I smile and slap her back. “It’s nice of you to be worried about me. But look at me! I’m a big girl. I’m huge. I can take care of myself.”

Diana knits her pretty lips together, but before she can say anything Yvette comes up from behind her and pounces, wrapping her arms around Diana’s shoulders.

“Surprise, motherfuckers!” Yvette crows, then looks around to make sure no one is watching before pecking Diana on the cheek. “Hi, sweet thing.”

Diana flushes. “Hey, you.”

I keel over in the grass. Yvette sniffs under her armpits.

“I don’t smell that bad, do I?”

“I’m dead,” I rasp hoarsely. “From the cuteness.”

Yvette goes red. “Shut up! You wouldn’t know cute if it bit you on the ass!”

“It’s true.” I laugh. “I’m not all that cute!”

Diana frowns. “You are plenty cute.”

“Well,” I fluff my hair. “We’ll let the ladies and gentlemen at the Phi Omega house tonight decide that.”

“You’re going to another party tonight?” Yvette sighs. “Shit. Remember to be safe, dumbass.”

“Remember to eat my ass.” I pause thoughtfully. “I take that back. I’m not into that. I don’t even actually know what I’m into yet! But I’m pretty sure eating poop is not one of the things I will be into in the foreseeable future.” I see Yvette glaring and throw my hands up. “Okay! Okay. I’ll be safe. I promise.”

Hanging with Yvette and Diana is fun, but there always comes a part where they stare into each other’s eyes a little too long, or their fingers lace together too tightly, and I instinctively know I should leave. So I make a little excuse about getting ready for the party, and wave as I head for my dorm. They are obviously in love.

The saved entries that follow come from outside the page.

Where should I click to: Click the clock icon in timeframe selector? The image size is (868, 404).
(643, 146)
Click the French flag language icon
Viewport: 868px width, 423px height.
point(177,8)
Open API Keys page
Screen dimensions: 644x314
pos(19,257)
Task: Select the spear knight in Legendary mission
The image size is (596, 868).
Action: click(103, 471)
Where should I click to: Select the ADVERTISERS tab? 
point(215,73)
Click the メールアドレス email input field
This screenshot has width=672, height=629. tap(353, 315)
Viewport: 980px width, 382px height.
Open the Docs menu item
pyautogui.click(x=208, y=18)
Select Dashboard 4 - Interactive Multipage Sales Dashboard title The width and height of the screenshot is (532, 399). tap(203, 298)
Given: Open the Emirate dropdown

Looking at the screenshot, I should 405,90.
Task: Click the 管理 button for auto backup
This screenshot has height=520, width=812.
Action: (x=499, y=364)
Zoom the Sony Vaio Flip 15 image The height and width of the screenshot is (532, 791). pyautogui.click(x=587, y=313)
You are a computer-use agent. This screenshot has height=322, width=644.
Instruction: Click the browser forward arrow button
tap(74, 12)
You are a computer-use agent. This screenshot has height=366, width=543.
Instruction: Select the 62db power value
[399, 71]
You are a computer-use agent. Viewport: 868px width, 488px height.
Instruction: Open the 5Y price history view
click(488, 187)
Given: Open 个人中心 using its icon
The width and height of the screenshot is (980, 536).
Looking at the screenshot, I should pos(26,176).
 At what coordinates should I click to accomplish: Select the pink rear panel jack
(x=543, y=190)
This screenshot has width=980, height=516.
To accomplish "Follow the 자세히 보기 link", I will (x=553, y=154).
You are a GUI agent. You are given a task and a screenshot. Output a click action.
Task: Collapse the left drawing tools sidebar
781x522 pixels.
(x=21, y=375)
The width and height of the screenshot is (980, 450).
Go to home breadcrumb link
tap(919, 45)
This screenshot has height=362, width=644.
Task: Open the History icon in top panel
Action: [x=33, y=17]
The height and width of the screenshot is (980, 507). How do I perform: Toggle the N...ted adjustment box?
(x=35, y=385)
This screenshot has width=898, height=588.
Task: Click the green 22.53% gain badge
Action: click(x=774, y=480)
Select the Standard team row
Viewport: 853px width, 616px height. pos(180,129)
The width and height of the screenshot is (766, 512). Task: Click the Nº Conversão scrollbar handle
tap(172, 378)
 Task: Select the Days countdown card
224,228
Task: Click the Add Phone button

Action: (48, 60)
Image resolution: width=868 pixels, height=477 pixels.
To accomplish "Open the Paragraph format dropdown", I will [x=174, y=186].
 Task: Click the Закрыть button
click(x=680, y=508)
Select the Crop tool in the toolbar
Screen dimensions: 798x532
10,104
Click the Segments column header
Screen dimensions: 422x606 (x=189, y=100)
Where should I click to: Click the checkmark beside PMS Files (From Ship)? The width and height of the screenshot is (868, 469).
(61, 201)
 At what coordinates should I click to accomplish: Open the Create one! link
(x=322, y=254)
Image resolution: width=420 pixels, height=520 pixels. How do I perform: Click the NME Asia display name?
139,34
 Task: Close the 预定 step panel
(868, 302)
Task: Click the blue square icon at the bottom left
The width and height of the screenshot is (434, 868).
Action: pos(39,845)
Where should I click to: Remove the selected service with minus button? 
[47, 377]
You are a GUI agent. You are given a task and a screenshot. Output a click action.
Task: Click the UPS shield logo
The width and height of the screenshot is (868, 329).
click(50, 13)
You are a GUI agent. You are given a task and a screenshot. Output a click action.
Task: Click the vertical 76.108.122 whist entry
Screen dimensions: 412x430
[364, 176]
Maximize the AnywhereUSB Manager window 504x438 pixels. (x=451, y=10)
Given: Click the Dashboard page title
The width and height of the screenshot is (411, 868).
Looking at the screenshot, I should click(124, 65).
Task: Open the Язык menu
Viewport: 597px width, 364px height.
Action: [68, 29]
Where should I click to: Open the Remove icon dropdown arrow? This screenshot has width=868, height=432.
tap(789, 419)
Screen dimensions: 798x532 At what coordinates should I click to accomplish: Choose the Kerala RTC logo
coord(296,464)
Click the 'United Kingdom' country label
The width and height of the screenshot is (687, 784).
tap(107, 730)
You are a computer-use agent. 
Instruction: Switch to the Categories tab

Even Yvette’s paranoia at being found out doesn’t stop them from being publicly and purely in love. Diana seems less paranoid, but is careful just for Yvette’s sake. It’s cute and a little gag-worthy but most of all, painful to watch. Every second I watch them touch is every second further the darkness drills into my head. No one will ever look at me like that. No one will feel that deeply for me. No one will treat me that tenderly. No one will ever love me like that.

Ugly.

Ugly ugly ugly.

Not even Jack.

Not even the boy who got the closest, the farthest through my bitter shell. Not even the boy who stood in the doorway of my heart could bring himself to take that last step.

Something made him turn back. Something in me. Something wrong within me. And I’ll never know what it is, because I can never ask him. I don’t even see him often, anymore. I catch glimpses of his face in the hall but that’s all I permit myself to look at, and for mere seconds. Anything else is dangerous. Anything longer would mean a closet, and quiet, and tears, and more darkness, more holes I tear in myself so the darkness can crawl inside and live there like it always has.

My mirror makes me look a little taller. It also makes me look like I’m about to cry, and I really don’t need that again. I put a smile on instead and rummage through my closet. I pick a black skirt and long black socks. My fingers glance over the pink blouse, and I pull back like it’s lava.

The memories are the worst part.

Jack’s smile, his voice saying I was beautiful, the way he wrapped his arms around me in his bed, his breath on my neck. His smell, mint and honey. His rare, sonorous laughter. Our conversations, our fights, our kisses, the way his hand grabbed mine under the fountain water for the last time –

I swallow nausea and bury the blouse under a hoodie. I pull on a slinky red shirt instead, and brush out my hair.

He came so close.

But in the end, he ran away. Like they all do.

I pucker my lips, applying pink gloss. It’s my fault, really. I was stupid for thinking Jack was different from any other guy in the world. They want things that are easy. They want girls who are cute and fun and experienced. None of this angry, bitter, sarcastic, virginal nonsense. Who I used to be was just too much work for Jack – for anyone! I don’t blame him at all for turning tail. I certainly wouldn’t want to be faced with the daunting task of loving someone that difficult.